Abstract
The Porcupine-selective inhibitor LGK974 safely blocks WNT signaling and tumor growth in vivo.
Major finding: The Porcupine-selective inhibitor LGK974 safely blocks WNT signaling and tumor growth in vivo.
Clinical relevance: HNSCC cell lines with inactivating NOTCH1 mutations are especially responsive to LGK974.
Impact: Porcupine may be a WNT pathway target that can be inhibited while sparing WNT-dependent tissues.
The success of WNT pathway inhibitors has been limited by the narrow therapeutic window afforded by the requirement for WNT signaling in normal tissue homeostasis and the lack of predictive biomarkers of response.
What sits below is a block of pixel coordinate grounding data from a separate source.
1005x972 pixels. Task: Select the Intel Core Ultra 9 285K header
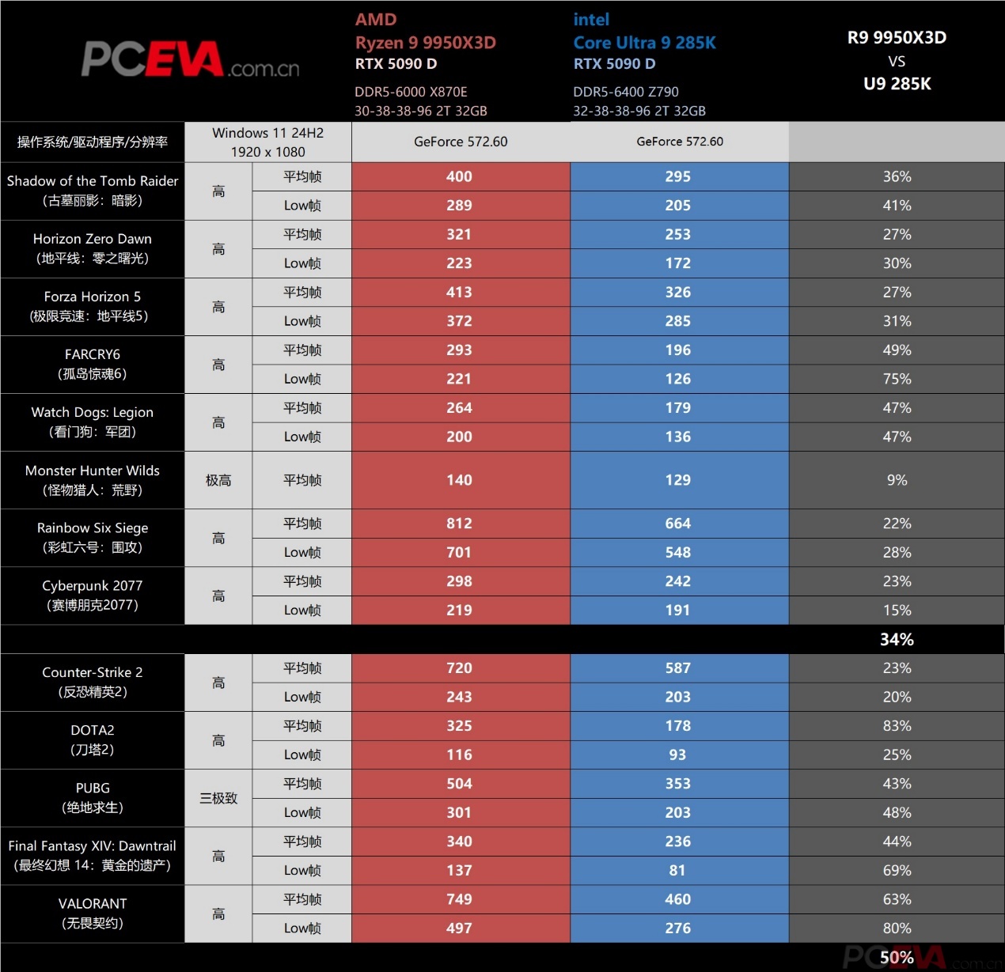coord(644,32)
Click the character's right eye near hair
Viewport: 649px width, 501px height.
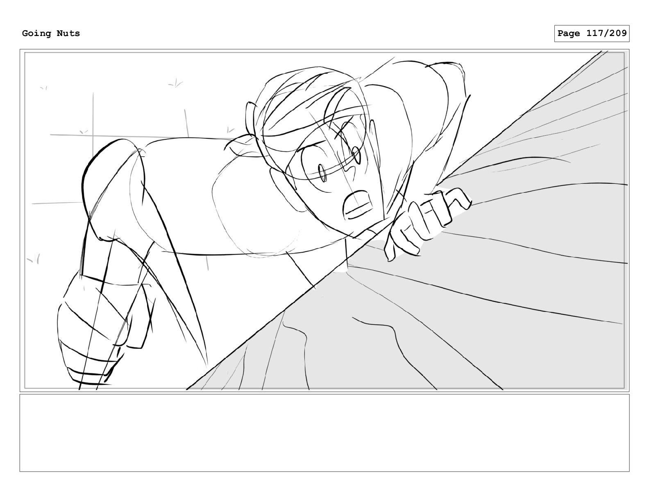click(356, 154)
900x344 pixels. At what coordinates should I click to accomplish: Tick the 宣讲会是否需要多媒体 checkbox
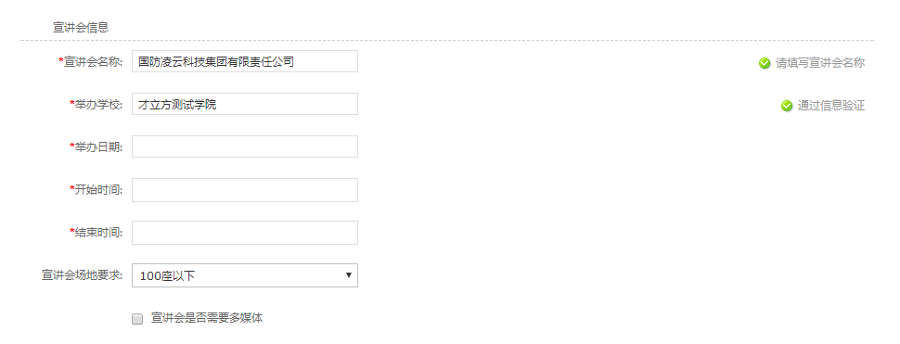(x=137, y=319)
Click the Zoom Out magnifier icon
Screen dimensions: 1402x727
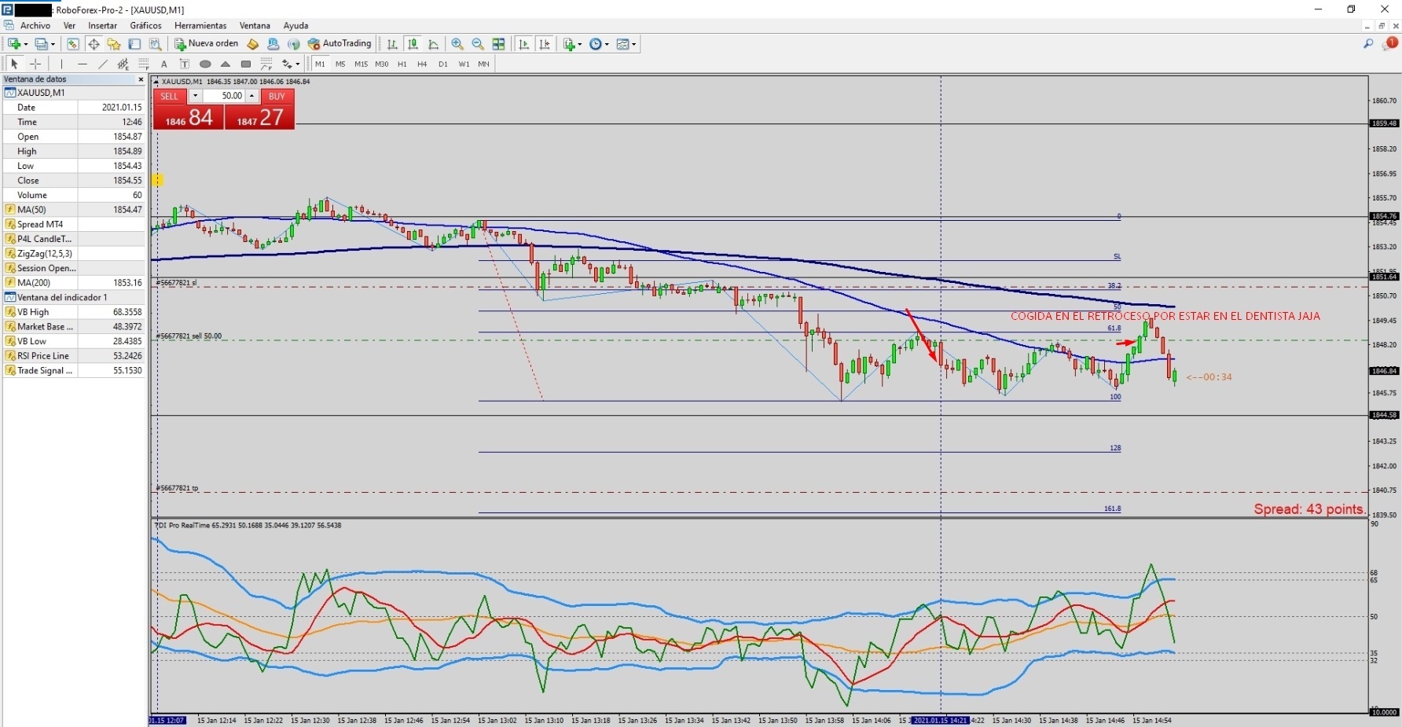click(477, 44)
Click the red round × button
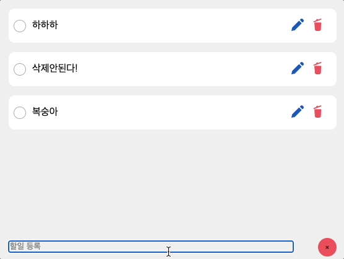Viewport: 344px width, 259px height. tap(327, 247)
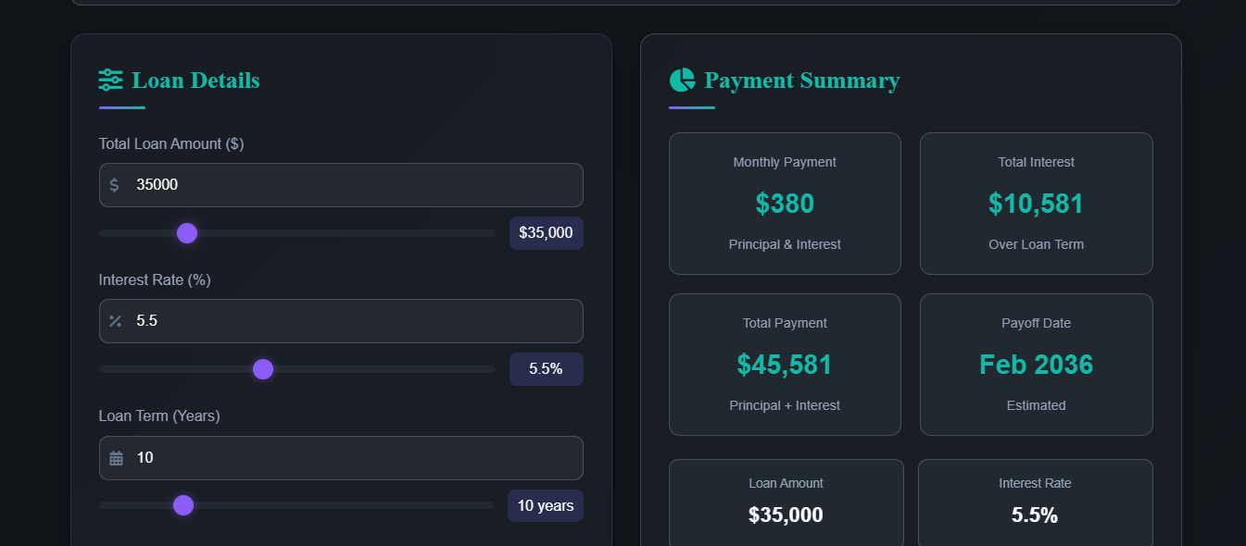Viewport: 1246px width, 546px height.
Task: Click the Total Loan Amount slider handle
Action: (x=186, y=233)
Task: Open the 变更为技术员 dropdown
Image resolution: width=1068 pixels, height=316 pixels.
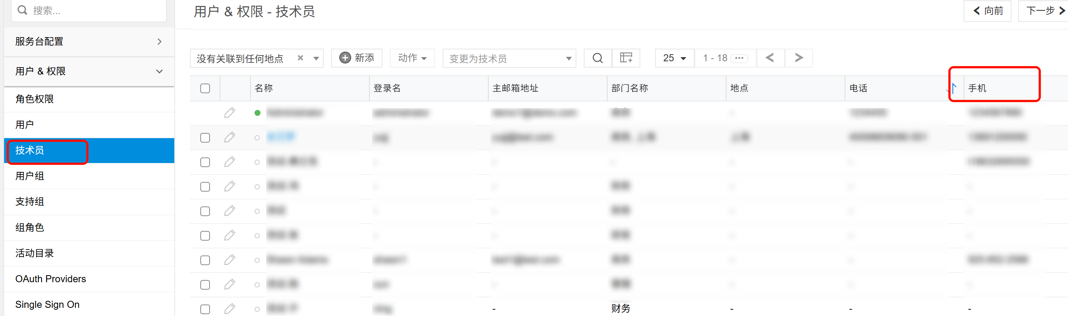Action: point(509,58)
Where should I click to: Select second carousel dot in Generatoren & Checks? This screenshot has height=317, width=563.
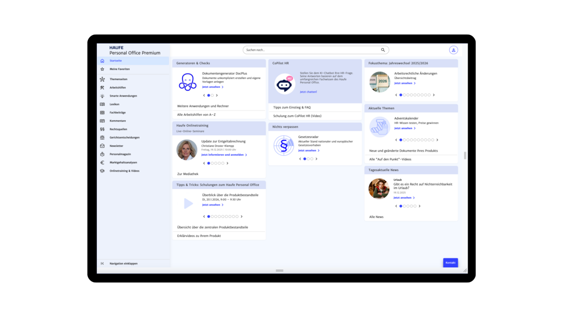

By screening over 2 million compounds for the ability to block activation of a WNT-responsive reporter in cells cocultured with WNT-secreting cells, Liu and colleagues identified a hit compound that blocked WNT ligand secretion by specifically binding Porcupine (PORCN), a membrane-bound O-acyltransferase that catalyzes the palmitoylation of WNT ligands. Further optimization led to the development of LGK974, an orally bioavailable PORCN-specific inhibitor that blocked secretion of all canonical WNT ligands tested, inhibited WNT signaling at an IC50 of less than 1 nmol/L in vitro, and led to significant regression of WNT-driven tumors in vivo in association with decreased WNT target gene activation. Importantly, LGK974 was well tolerated in mice and rats without disruption of WNT-dependent tissues, suggesting there might be an appropriate therapeutic window for use of this compound in WNT-driven cancers. The authors screened human cancer cell lines for response to PORCN inhibition and found that LGK974 downregulated WNT target gene expression in 31 of 96 (32%) head and neck squamous cell carcinoma (HNSCC) cell lines and induced tumor regression of an HSNCC xenograft. Exome sequencing of HNSCC cell lines revealed an enrichment of inactivating NOTCH1 mutations in LGK974-responsive cell lines. Given that NOTCH has been shown to suppress WNT signaling in multiple contexts, these findings raise the possibility that increased WNT pathway activation caused by loss of NOTCH signaling may confer sensitivity to WNT inhibitors. Together, these findings show that PORCN inhibition can safely induce regression of WNT-dependent tumors in vivo and identify a potential patient population that might benefit from this therapeutic strategy.